Start of Block
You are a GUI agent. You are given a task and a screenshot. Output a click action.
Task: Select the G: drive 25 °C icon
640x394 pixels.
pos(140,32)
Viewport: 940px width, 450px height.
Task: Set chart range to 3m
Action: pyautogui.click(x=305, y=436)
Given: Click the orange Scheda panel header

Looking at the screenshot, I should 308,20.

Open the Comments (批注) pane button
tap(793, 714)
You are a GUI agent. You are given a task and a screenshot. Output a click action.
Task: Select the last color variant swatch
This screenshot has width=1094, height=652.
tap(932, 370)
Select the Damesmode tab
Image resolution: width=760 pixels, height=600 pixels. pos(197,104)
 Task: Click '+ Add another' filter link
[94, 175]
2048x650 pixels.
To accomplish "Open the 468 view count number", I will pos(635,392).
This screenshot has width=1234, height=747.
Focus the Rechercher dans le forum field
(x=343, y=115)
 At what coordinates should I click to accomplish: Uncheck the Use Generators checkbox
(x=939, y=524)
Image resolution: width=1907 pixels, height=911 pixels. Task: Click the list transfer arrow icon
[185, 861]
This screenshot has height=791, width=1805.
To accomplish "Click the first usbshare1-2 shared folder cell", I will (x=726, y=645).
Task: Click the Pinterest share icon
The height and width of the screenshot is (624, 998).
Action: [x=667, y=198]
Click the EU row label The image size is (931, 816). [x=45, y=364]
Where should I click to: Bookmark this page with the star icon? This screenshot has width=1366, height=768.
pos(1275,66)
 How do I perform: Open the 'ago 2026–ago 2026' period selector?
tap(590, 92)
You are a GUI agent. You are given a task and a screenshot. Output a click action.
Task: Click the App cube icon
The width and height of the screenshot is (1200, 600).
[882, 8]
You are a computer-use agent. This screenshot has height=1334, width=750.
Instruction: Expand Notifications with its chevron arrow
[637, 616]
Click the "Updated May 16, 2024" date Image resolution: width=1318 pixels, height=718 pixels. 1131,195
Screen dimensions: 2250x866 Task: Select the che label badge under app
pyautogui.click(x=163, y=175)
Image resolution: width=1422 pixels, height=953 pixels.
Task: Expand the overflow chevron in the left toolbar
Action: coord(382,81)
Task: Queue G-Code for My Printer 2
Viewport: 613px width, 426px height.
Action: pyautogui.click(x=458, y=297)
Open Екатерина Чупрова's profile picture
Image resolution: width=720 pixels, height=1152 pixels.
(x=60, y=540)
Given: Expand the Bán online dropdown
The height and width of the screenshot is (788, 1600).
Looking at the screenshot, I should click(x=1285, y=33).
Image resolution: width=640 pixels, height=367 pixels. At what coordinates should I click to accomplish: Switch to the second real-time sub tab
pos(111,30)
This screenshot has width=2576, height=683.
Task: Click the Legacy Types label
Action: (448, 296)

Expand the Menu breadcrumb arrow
End of Block
What the task requires → Without altering a single word, transcribe the entries above.

Result →
You are a GUI agent. You are given a task and a screenshot. Output a click action.
Task: Select the G: drive 25 °C icon
640x394 pixels.
pos(140,32)
Viewport: 940px width, 450px height.
Task: Set chart range to 3m
Action: pyautogui.click(x=305, y=436)
Given: Click the orange Scheda panel header

Looking at the screenshot, I should 308,20.

Open the Comments (批注) pane button
tap(793, 714)
You are a GUI agent. You are given a task and a screenshot. Output a click action.
Task: Select the last color variant swatch
This screenshot has width=1094, height=652.
tap(932, 370)
Select the Damesmode tab
Image resolution: width=760 pixels, height=600 pixels. pos(197,104)
 Task: Click '+ Add another' filter link
[94, 175]
2048x650 pixels.
To accomplish "Open the 468 view count number", I will pos(635,392).
This screenshot has width=1234, height=747.
Focus the Rechercher dans le forum field
(x=343, y=115)
 At what coordinates should I click to accomplish: Uncheck the Use Generators checkbox
(x=939, y=524)
Image resolution: width=1907 pixels, height=911 pixels. Task: Click the list transfer arrow icon
[185, 861]
This screenshot has height=791, width=1805.
To accomplish "Click the first usbshare1-2 shared folder cell", I will (x=726, y=645).
Task: Click the Pinterest share icon
The height and width of the screenshot is (624, 998).
Action: [x=667, y=198]
Click the EU row label The image size is (931, 816). [x=45, y=364]
Where should I click to: Bookmark this page with the star icon? This screenshot has width=1366, height=768.
pos(1275,66)
 How do I perform: Open the 'ago 2026–ago 2026' period selector?
tap(590, 92)
You are a GUI agent. You are given a task and a screenshot. Output a click action.
Task: Click the App cube icon
The width and height of the screenshot is (1200, 600).
[882, 8]
You are a computer-use agent. This screenshot has height=1334, width=750.
Instruction: Expand Notifications with its chevron arrow
[637, 616]
Click the "Updated May 16, 2024" date Image resolution: width=1318 pixels, height=718 pixels. 1131,195
Screen dimensions: 2250x866 Task: Select the che label badge under app
pyautogui.click(x=163, y=175)
Image resolution: width=1422 pixels, height=953 pixels.
Task: Expand the overflow chevron in the left toolbar
Action: coord(382,81)
Task: Queue G-Code for My Printer 2
Viewport: 613px width, 426px height.
Action: pyautogui.click(x=458, y=297)
Open Екатерина Чупрова's profile picture
Image resolution: width=720 pixels, height=1152 pixels.
(x=60, y=540)
Given: Expand the Bán online dropdown
The height and width of the screenshot is (788, 1600).
Looking at the screenshot, I should click(x=1285, y=33).
Image resolution: width=640 pixels, height=367 pixels. At what coordinates should I click to accomplish: Switch to the second real-time sub tab
pos(111,30)
This screenshot has width=2576, height=683.
Task: Click the Legacy Types label
Action: (448, 296)

Expand the Menu breadcrumb arrow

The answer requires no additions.